** Start **

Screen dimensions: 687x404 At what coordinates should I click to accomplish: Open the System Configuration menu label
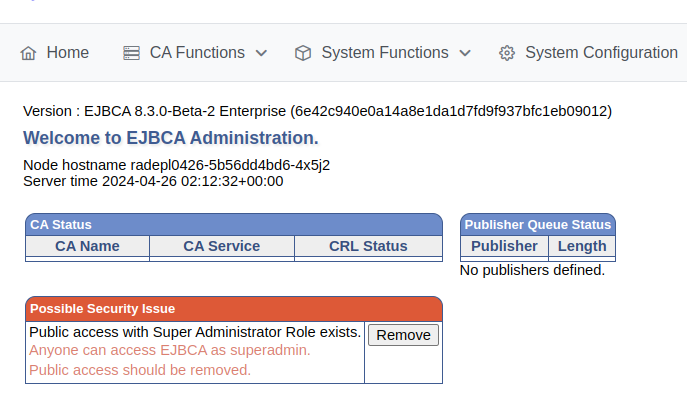[x=601, y=53]
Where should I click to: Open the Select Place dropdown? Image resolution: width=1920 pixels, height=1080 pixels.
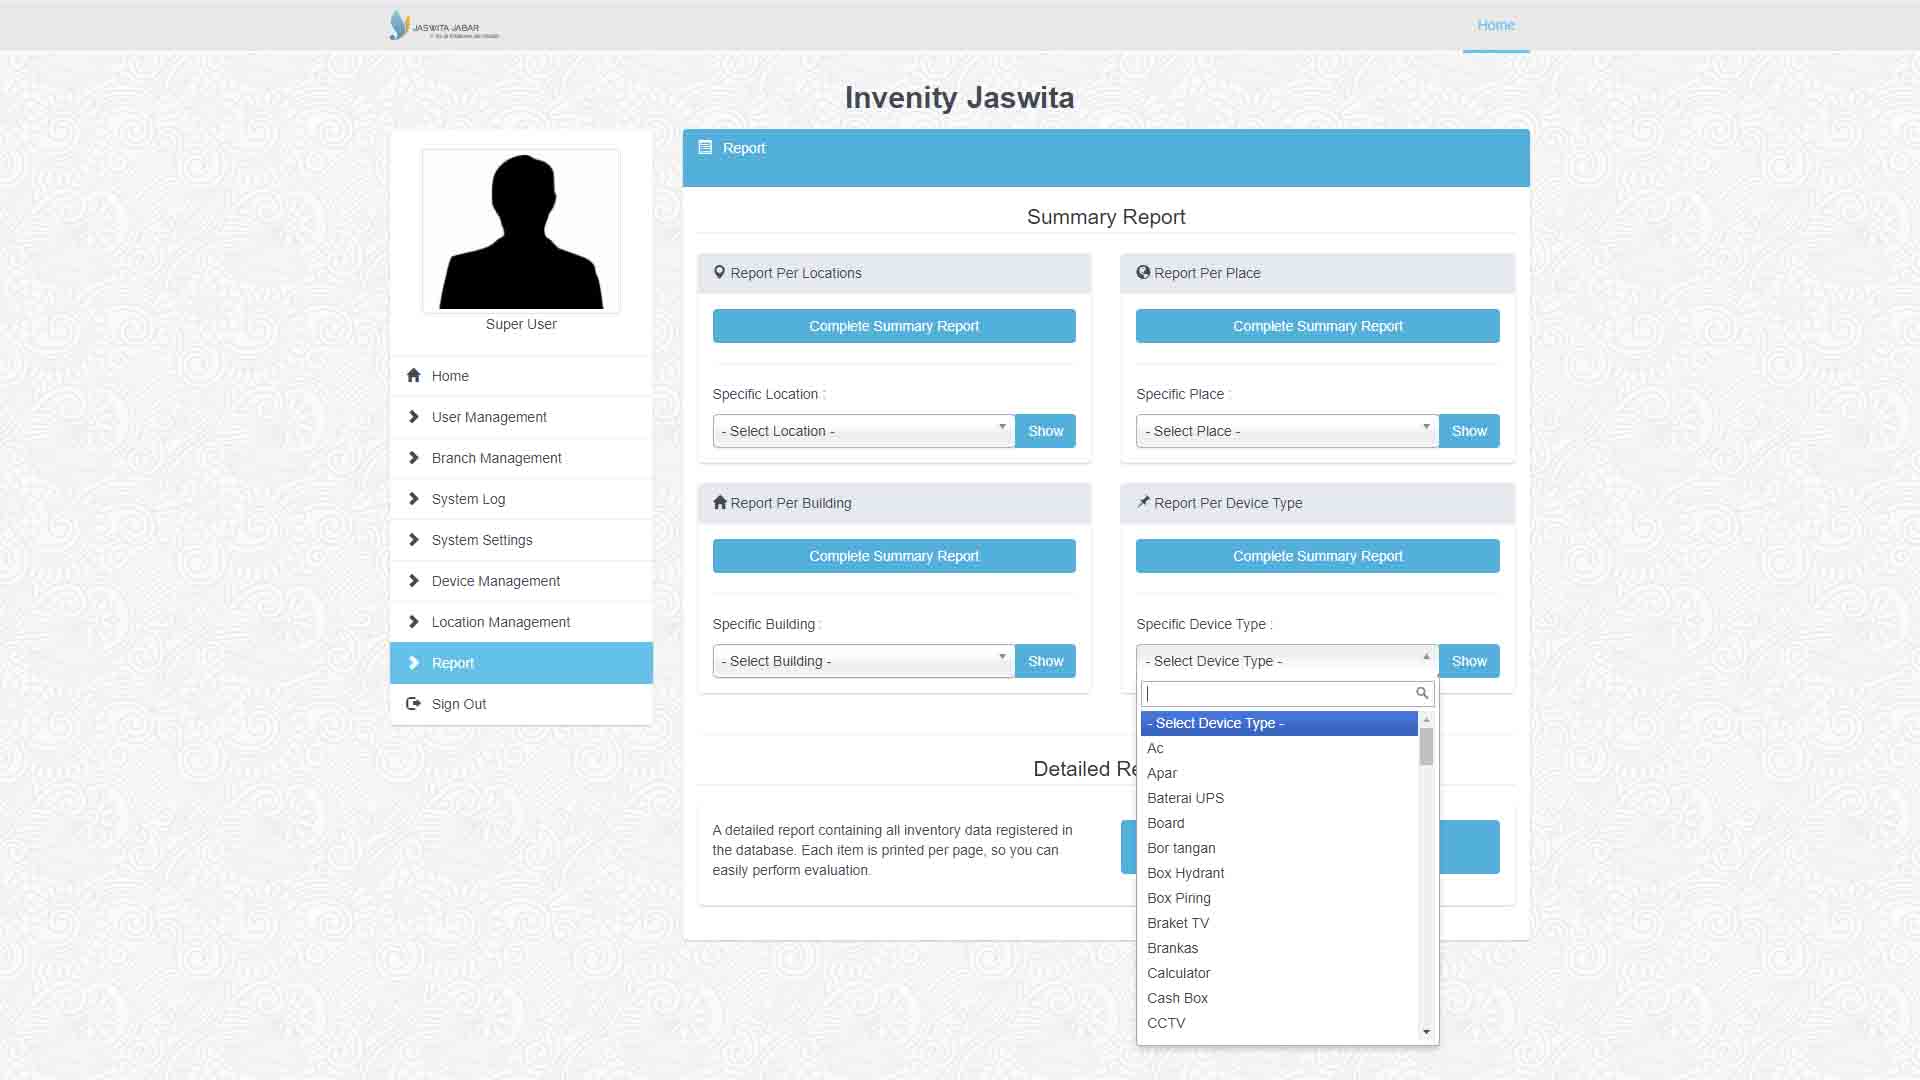coord(1286,431)
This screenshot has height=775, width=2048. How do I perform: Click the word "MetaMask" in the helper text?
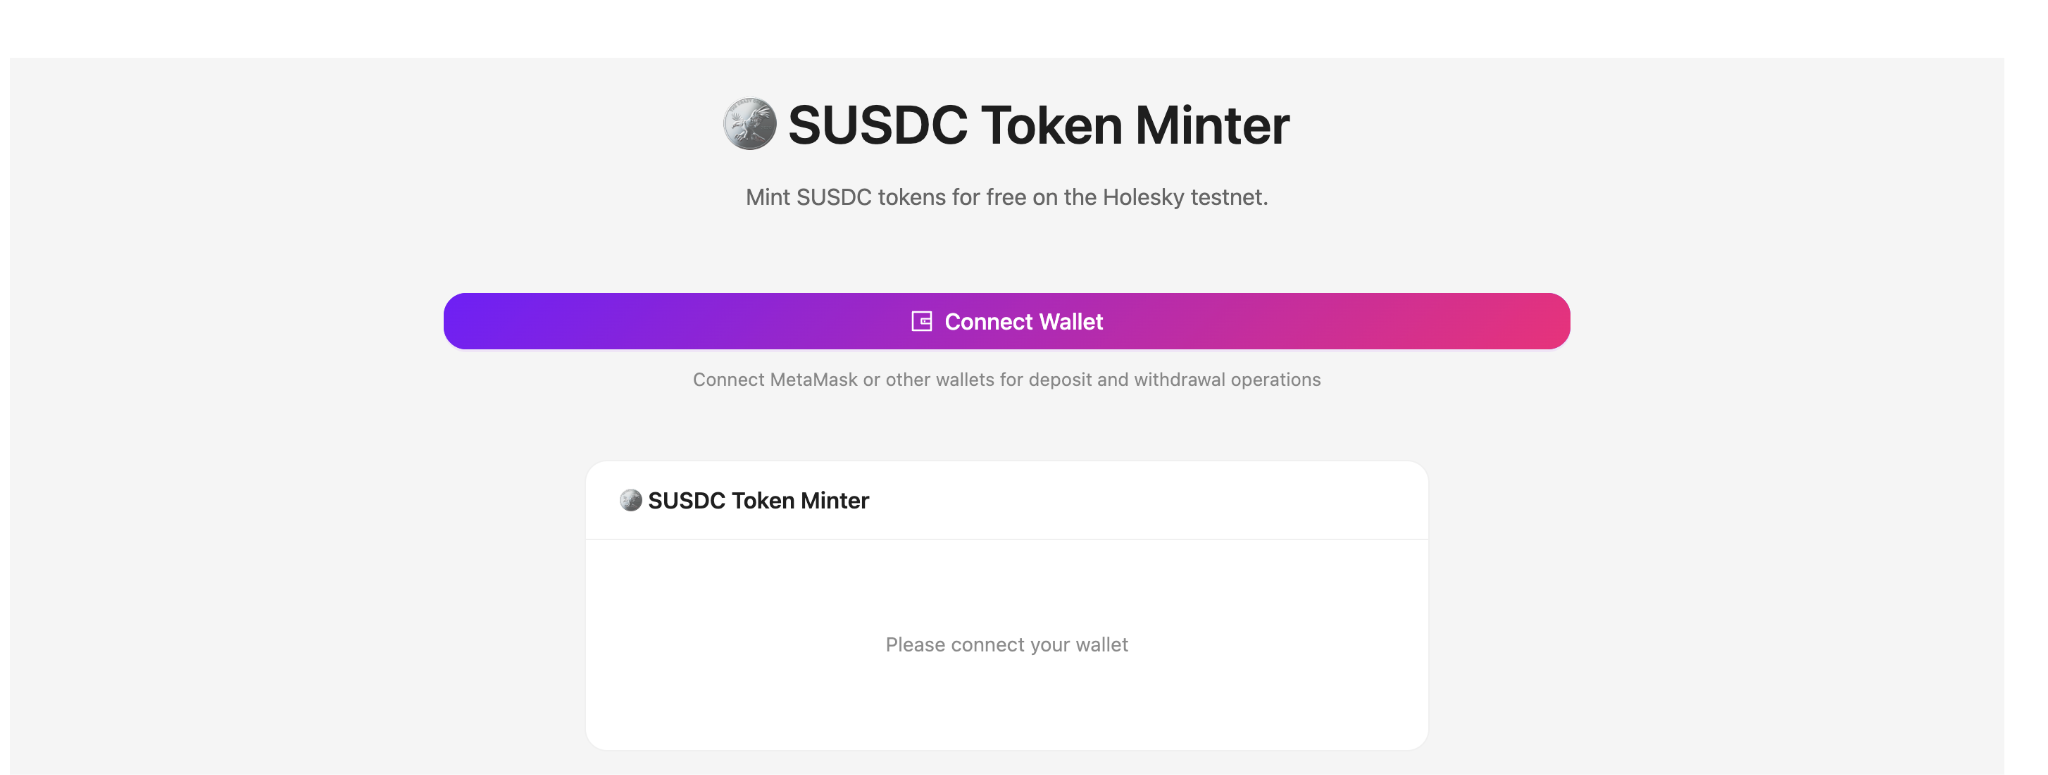pyautogui.click(x=814, y=380)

** End **

> **GIVEN PROBLEM**:
Reproduce the lines of all three records above, swapping every occurrence of "Open" for "Expand" and keeping everything else the same. Omit the pictures from your answer.

> **RESPONSE BELOW**:
Screen dimensions: 687x404 At what coordinates should I click to accomplish: Expand the System Configuration menu label
[x=601, y=53]
Where should I click to: Expand the Select Place dropdown? Image resolution: width=1920 pixels, height=1080 pixels.
coord(1286,431)
This screenshot has height=775, width=2048. How do I perform: Click the word "MetaMask" in the helper text?
pyautogui.click(x=814, y=380)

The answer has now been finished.